Tuesday, December 6, 2016

In which people discuss things I don't understand

  • Can Uber Ever Deliver? Part One – Understanding Uber’s Bleak Operating Economics
    If rapid growth could not drive major margin improvements between 2012 and 2016, there is no reason to believe that Uber will suddenly find billions in scale economies going forward. Fundamentally digital companies like Amazon, EBay, Google and Facebook had massive operating scale economies because the marginal cost of expanded operations was close to zero. Aggressive pricing fueled the growth that drove major margin improvements and also created major consumer welfare benefits.

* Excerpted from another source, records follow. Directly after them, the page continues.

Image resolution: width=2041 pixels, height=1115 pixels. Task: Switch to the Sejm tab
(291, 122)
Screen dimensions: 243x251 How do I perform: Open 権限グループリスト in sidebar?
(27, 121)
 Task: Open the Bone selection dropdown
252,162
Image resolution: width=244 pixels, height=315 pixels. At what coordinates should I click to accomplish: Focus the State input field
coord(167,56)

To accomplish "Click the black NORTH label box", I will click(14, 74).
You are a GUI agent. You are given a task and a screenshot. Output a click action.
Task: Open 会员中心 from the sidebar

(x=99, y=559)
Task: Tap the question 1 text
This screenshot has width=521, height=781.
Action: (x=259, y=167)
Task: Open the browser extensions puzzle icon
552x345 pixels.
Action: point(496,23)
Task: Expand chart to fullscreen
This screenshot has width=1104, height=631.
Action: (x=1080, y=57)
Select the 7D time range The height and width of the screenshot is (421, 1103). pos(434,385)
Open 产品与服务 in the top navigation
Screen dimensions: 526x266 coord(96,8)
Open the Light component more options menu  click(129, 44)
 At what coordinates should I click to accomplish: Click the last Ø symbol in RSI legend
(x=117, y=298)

    By contrast, in the hundred years since the first motorized taxi, there has been no evidence of significant scale economies in the urban car service industry. That explains why successful operators never expanded to other cities and why there was no natural tendency towards concentration in individual markets. Drivers, vehicles and fuel account for 85% of urban car service costs. None of these costs decline significantly as companies grow. As the P&L data above demonstrates, Uber has not discovered a magical new way to drive down unit costs.

  • Can Uber Ever Deliver? Part Two: Understanding Uber’s Uncompetitive Costs
    Every other transport industry depends on highly centralized management using highly sophisticated systems to ensure that capital assets are highly utilized and tightly scheduled around market demand. The Uber business model implies that all these industries are horribly wrong; decentralizing asset purchasing, maintenance and scheduling to isolated low-wage workers would not only reduce costs, but create an efficiency gain large enough to drive all incumbent operators out of business. No one has produced any economic evidence demonstrating that the Uber view might be correct.
  • Can Uber Ever Deliver? Part Three: Understanding False Claims About Uber’s Innovation and Competitive Advantages
    Hundreds of other consumer industries have migrated from telephone ordering to smartphone and internet ordering (pizza delivery, airline booking), but there is not a single case where this had any material impact on industry competition, much less created tens of billions of dollars in corporate value. The major emphasis on the app in pro-Uber articles appears to be symbolic; the app implies the existence of magically new “on-demand” efficiencies (just push a button and your car appears).

    Highlighting the app also implies that Uber is a “technology company” that has completely “disrupted” industry economics, and is not simply a traditional company like Domino’s Pizza that is utilizing smartphone ordering. Needless to say, none of these articles are written by anyone with actual expertise in ecommerce or urban transportation, and none provide any evidence supporting the claim that the app represents breakthrough technology that gives Uber a powerful competitive advantage.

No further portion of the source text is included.